= 节选内容 =
Poj 1113 Wall

地址：http://poj.org/problem?id=1113

题目：

Wall

Time Limit: 1000MS		Memory Limit: 10000K
Total Submissions: 36064		Accepted: 12315

Description

Once upon a time there was a greedy King who ordered his chief Architect to build a wall around the King's castle. The King was so greedy, that he would not listen to his Architect's proposals to build a beautiful brick wall with a perfect shape and nice tall towers. Instead, he ordered to build the wall around the whole castle using the least amount of stone and labor, but demanded that the wall should not come closer to the castle than a certain distance. If the King finds that the Architect has used more resources to build the wall than it was absolutely necessary to satisfy those requirements, then the Architect will loose his head. Moreover, he demanded Architect to introduce at once a plan of the wall listing the exact amount of resources that are needed to build the wall. 

Your task is to help poor Architect to save his head, by writing a program that will find the minimum possible length of the wall that he could build around the castle to satisfy King's requirements. 

The task is somewhat simplified by the fact, that the King's castle has a polygonal shape and is situated on a flat ground. The Architect has already established a Cartesian coordinate system and has precisely measured the coordinates of all castle's vertices in feet.

Input

The first line of the input file contains two integer numbers N and L separated by a space. N (3 <= N <= 1000) is the number of vertices in the King's castle, and L (1 <= L <= 1000) is the minimal number of feet that King allows for the wall to come close to the castle. 

Next N lines describe coordinates of castle's vertices in a clockwise order. Each line contains two integer numbers Xi and Yi separated by a space (-10000 <= Xi, Yi <= 10000) that represent the coordinates of ith vertex. All vertices are different and the sides of the castle do not intersect anywhere except for vertices.

= 存储数据 =

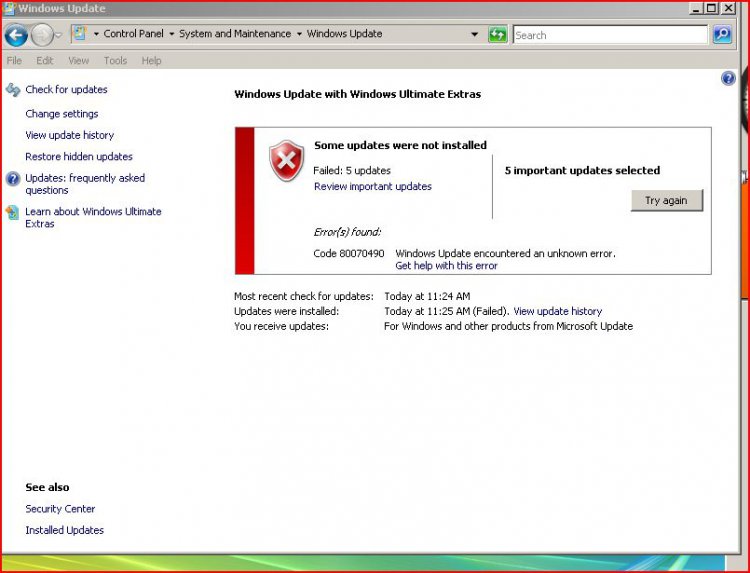Open Review important updates link

pos(372,187)
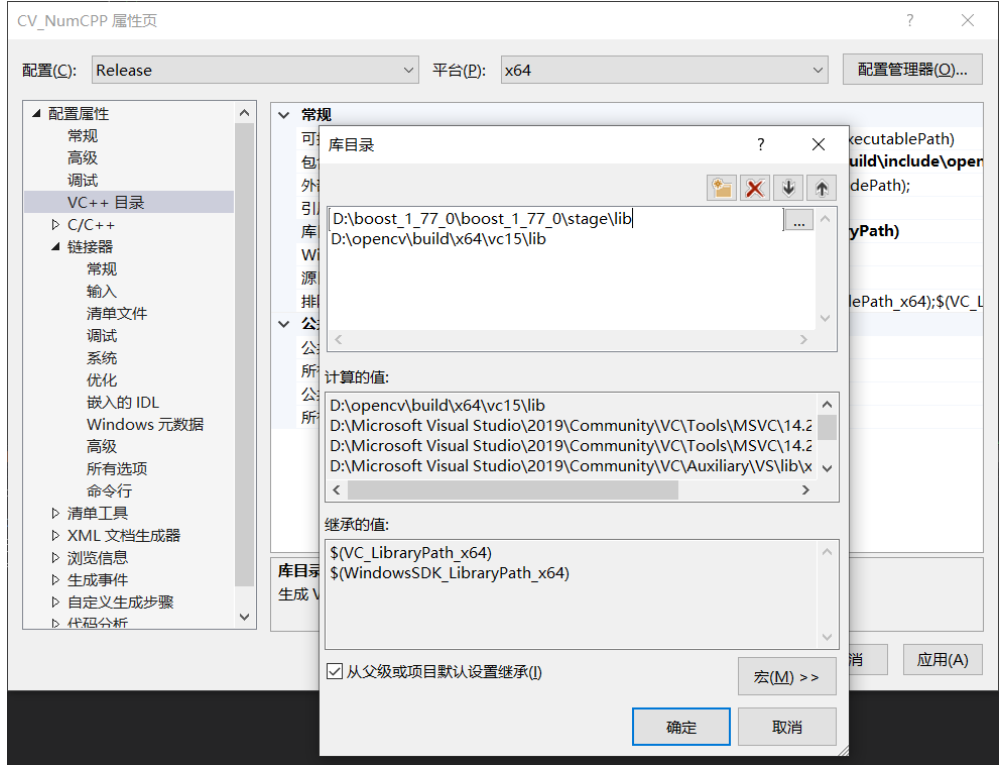This screenshot has height=776, width=1004.
Task: Add a new library path line
Action: 721,187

= 任务目标 A =
在这段关于城墙题目的节选内容里，城堡各顶点的坐标是按什么顺序给出的？
= 任务目标 B =
节选内容中，题目标题下方列出了哪些限制和提交统计项？请写出每一项的名称及对应数值。
这些资料用不上，可以不看。

= 完整答案 A =
按顺时针顺序给出。

= 完整答案 B =
Time Limit: 1000MS
Memory Limit: 10000K
Total Submissions: 36064
Accepted: 12315